I don't think you can say a dog that isn't socialized with other dogs is automatically aggressive or that the dog is going to be aggressive with people or children because it does not like other dogs. Some dogs just don't get along with other dogs.

The other problem I have found - and I'm not saying that to you in particular, but in general - is that even people who love their dogs and have owned dogs for many years often are clueless about their body language. On Saturday night I was out at the street festival in Alexandria with my girl Abby, and a fellow with a large black Lab approached us and assured us that his dog was "very friendly" and "loved other dogs." His dog walked over, head straight up, tail up and wagging like a flag, being VERY dominant.
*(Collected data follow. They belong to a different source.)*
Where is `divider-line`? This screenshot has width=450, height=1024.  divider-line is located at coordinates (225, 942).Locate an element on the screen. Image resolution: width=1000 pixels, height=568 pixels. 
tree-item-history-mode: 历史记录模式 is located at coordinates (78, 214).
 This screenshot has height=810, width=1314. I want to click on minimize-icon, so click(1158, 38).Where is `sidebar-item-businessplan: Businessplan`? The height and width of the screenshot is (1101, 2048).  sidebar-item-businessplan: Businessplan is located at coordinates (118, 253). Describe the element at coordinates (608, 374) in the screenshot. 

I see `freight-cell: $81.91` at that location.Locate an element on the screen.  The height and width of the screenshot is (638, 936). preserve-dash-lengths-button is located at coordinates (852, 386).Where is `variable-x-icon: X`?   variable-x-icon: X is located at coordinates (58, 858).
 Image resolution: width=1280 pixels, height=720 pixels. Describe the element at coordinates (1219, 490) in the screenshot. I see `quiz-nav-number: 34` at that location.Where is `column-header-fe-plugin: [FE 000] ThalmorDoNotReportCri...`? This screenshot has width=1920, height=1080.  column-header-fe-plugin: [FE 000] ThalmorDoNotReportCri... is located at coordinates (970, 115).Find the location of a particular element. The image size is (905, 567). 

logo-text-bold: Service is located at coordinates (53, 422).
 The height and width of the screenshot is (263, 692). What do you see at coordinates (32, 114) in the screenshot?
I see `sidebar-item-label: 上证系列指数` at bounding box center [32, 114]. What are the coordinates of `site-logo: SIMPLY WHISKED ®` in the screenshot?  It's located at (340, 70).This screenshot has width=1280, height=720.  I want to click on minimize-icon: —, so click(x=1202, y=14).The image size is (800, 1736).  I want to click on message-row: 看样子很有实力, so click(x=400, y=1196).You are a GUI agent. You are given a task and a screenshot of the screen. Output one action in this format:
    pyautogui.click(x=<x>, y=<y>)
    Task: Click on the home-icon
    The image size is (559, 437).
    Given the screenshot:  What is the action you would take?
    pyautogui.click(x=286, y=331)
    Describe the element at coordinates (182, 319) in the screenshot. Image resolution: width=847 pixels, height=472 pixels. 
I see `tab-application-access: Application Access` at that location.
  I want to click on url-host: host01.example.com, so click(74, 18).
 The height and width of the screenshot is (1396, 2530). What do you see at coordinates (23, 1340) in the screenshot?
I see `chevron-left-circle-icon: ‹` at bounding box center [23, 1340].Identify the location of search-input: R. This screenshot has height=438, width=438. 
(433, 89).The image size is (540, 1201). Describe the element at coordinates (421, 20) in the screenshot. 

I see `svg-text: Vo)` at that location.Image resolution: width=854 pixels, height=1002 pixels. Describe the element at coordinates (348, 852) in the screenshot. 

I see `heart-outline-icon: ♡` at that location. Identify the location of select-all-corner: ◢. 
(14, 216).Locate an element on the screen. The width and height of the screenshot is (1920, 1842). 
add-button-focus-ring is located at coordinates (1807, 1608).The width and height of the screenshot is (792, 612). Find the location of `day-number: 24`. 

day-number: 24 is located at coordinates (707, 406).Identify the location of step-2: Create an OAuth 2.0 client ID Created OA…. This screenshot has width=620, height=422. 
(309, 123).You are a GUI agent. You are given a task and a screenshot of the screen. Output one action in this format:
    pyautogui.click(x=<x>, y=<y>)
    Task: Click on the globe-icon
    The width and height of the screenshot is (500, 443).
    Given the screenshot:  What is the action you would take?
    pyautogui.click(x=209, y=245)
The guy said, "See, he's wagging and being friendly." Uh... no, buddy, he's challenging and showing he's dominant.

Of course, I wasn't there. You weren't there. We're both getting second-hand information on what happened and whether the dog was aggressive, dominant, or just clueless about how to behave around other dogs.    



7/19/2006 04:41:00 AM

thank you, all good points    



7/25/2006 04:02:00 PM

I'm glad to hear Bosco is well! Fortunately Ender has never had a violent encounter with any dogs, but there have been a few that have been a bit sketchy. I completely agree with protecting our dogs just as people would protect their kids! I'm also frustrated quite regularly by people who seem to have crazy uncontrollable dogs, whom they let off leash and then inform you that they are not all that friendly! They are only doing the dog a disservice by allowing it to continue its nasty ways! What if that dog decides to take on someone's precious little bundle of genes (aka child)someday? He could be headed straight for quarantine, or worse?

And Abby does make some good points as well, but we all need to remember that dogs NEED to work out dominance - I've met lots of people who get nervous about dogs barking and wrestling - and I'm a firm believer that as long as no one is getting hurt, we need to let the dogs work things out. (and you can tell if a dog is really nasty, or if it just plays rough) I've met many people who have pulled their dogs away from situations where it's just a simple matter of dominance, thinking that it's getting too rough for their dog... unfortunately, these are the dogs who never learn how to assert or accept dominance, and therefore do end up being considered "poorly socialized."